The specific approach depends on your home’s construction:

  • Sub-slab suction pulls radon from directly beneath a concrete foundation through a suction pit dug below the basement floor.
  • Drain tile suction taps into existing drainage pipes around the foundation and vents the soil gas outside.
  • Sub-membrane systems are used in crawl spaces, where a sealed plastic sheet covers exposed dirt and a pipe draws soil gas from underneath it.
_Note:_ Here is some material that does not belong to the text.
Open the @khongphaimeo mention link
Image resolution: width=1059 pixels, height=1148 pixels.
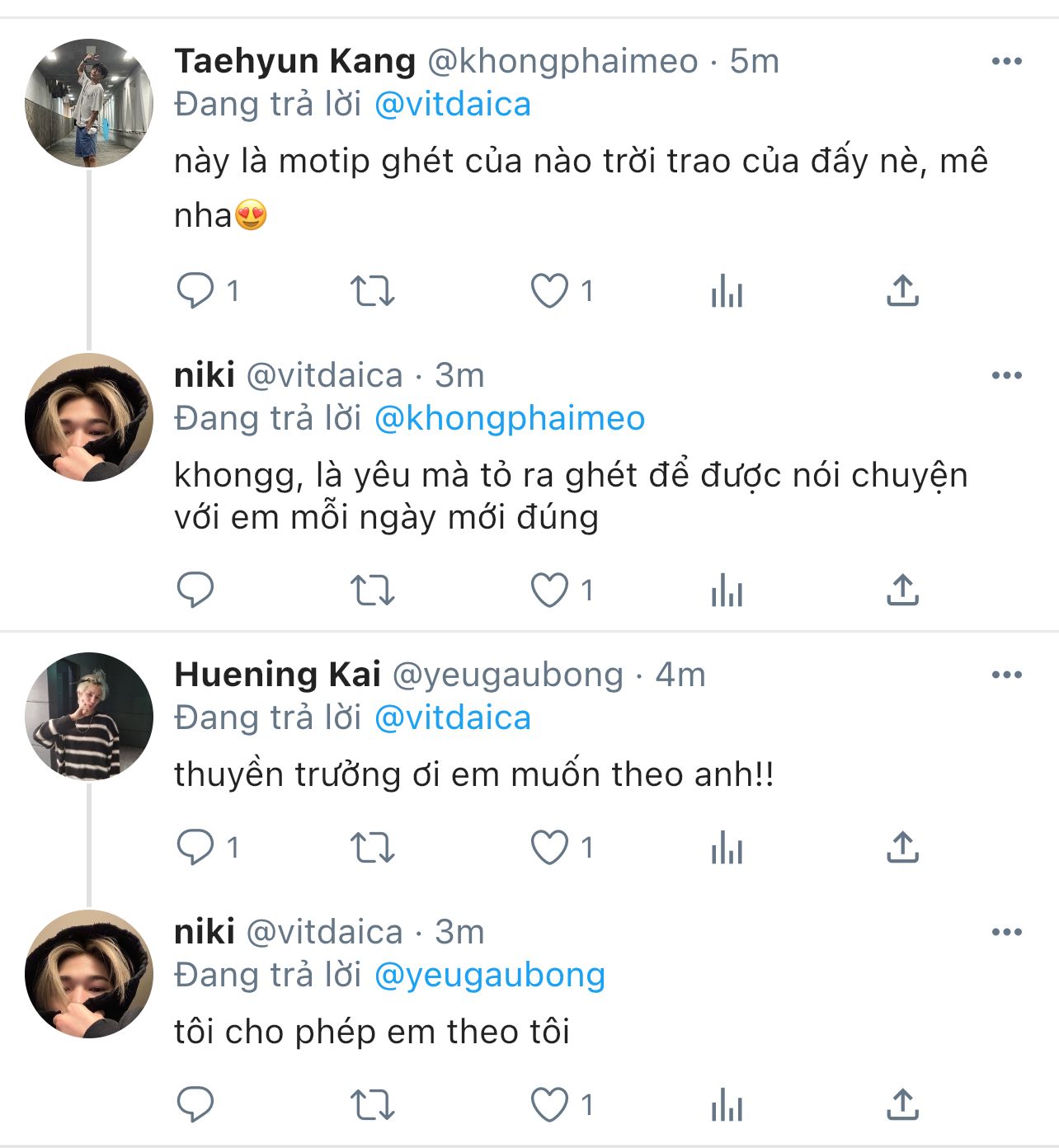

In all cases, cracks and openings in the foundation are sealed to limit radon entry points and help the system work more efficiently. A small U-tube gauge installed on the pipe gives you a quick visual check that the fan is maintaining suction. Some systems also include an active monitor that sounds an alarm if the fan stops working.

What to Expect From a Mitigation System

Professional installation typically takes a day and costs between $800 and $2,500 depending on your home’s layout and foundation type. Most systems reduce radon levels by 80% to 99%, often bringing a home from well above 4 pCi/L to below 2 pCi/L. The fan uses about as much electricity as a standard light bulb left on continuously.

After installation, you should retest your home to confirm the system is working. The EPA recommends retesting every two years or after any major renovation that could alter airflow patterns in your home. The fan will eventually need replacement (most last 5 to 10 years), and the U-tube gauge or alarm monitor makes it easy to notice when it’s time.